== Problem ==
As you look over the data below, please find each line where the word "computer" appears, then copy it.

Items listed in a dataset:
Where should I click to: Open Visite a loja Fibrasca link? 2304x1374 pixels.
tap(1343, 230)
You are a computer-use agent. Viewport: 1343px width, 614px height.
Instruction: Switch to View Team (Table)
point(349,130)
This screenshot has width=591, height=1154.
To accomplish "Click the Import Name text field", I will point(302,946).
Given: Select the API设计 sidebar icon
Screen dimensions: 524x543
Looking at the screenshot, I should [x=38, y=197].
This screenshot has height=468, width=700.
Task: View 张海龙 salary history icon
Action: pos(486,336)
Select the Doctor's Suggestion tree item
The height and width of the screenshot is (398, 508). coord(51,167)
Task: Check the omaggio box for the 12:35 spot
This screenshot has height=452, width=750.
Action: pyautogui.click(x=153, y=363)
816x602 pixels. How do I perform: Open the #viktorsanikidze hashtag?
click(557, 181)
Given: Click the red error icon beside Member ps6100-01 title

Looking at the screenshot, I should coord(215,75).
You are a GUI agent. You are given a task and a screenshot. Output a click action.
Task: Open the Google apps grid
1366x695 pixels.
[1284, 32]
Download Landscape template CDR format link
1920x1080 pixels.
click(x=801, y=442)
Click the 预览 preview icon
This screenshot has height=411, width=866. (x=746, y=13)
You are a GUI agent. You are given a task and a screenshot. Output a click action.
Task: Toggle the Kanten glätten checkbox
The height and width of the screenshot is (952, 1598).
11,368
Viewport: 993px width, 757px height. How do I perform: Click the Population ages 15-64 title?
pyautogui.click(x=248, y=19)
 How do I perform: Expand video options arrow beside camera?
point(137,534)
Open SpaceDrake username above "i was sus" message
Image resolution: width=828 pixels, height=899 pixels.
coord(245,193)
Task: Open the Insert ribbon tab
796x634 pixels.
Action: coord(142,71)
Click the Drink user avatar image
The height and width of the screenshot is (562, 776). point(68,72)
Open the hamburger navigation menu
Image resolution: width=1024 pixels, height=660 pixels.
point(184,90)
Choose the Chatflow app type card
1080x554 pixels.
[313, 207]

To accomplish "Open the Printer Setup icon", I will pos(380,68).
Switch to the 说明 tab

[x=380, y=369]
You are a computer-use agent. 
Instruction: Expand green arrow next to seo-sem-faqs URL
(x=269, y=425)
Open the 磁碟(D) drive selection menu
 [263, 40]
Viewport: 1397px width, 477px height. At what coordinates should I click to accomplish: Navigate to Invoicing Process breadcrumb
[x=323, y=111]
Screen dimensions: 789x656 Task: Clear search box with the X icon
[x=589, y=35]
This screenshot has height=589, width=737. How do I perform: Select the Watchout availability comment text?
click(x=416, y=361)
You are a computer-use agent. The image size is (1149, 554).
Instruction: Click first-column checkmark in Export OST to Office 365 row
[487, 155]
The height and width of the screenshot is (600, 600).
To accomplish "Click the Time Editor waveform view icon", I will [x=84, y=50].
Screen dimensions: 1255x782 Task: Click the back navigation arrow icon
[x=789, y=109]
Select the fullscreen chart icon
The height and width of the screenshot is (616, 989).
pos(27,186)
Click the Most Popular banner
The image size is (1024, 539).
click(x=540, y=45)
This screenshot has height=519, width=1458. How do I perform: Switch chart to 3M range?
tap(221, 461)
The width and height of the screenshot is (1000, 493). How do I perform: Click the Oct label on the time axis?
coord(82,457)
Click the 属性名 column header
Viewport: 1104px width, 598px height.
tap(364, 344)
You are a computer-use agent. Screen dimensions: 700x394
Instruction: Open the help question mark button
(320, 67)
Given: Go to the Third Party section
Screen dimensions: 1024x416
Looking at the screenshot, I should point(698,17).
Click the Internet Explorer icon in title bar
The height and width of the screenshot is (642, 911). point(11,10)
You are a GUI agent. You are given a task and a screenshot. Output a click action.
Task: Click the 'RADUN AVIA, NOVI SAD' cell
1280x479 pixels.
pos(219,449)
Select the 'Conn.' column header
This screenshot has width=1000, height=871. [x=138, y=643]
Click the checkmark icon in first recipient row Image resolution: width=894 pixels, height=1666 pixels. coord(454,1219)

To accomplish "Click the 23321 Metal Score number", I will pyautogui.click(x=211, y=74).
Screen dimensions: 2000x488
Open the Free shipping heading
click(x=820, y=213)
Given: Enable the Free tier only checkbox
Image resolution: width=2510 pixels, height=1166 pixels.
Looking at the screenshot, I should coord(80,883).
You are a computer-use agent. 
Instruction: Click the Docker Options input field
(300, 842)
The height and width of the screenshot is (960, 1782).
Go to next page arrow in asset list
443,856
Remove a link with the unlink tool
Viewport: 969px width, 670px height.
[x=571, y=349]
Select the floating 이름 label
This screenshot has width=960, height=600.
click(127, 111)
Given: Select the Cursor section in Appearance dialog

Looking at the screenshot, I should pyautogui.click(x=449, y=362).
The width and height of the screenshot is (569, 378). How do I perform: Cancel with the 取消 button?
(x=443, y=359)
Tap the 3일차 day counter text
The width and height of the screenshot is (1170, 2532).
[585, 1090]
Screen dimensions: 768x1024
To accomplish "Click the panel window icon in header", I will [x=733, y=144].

== Problem solution ==
You are a computer-use agent. Viewport: 1343px width, 614px height.
You are a computer-use agent. 
You are a computer-use agent. The image size is (1149, 554).
You are a computer-use agent. Screen dimensions: 700x394
You are a computer-use agent. 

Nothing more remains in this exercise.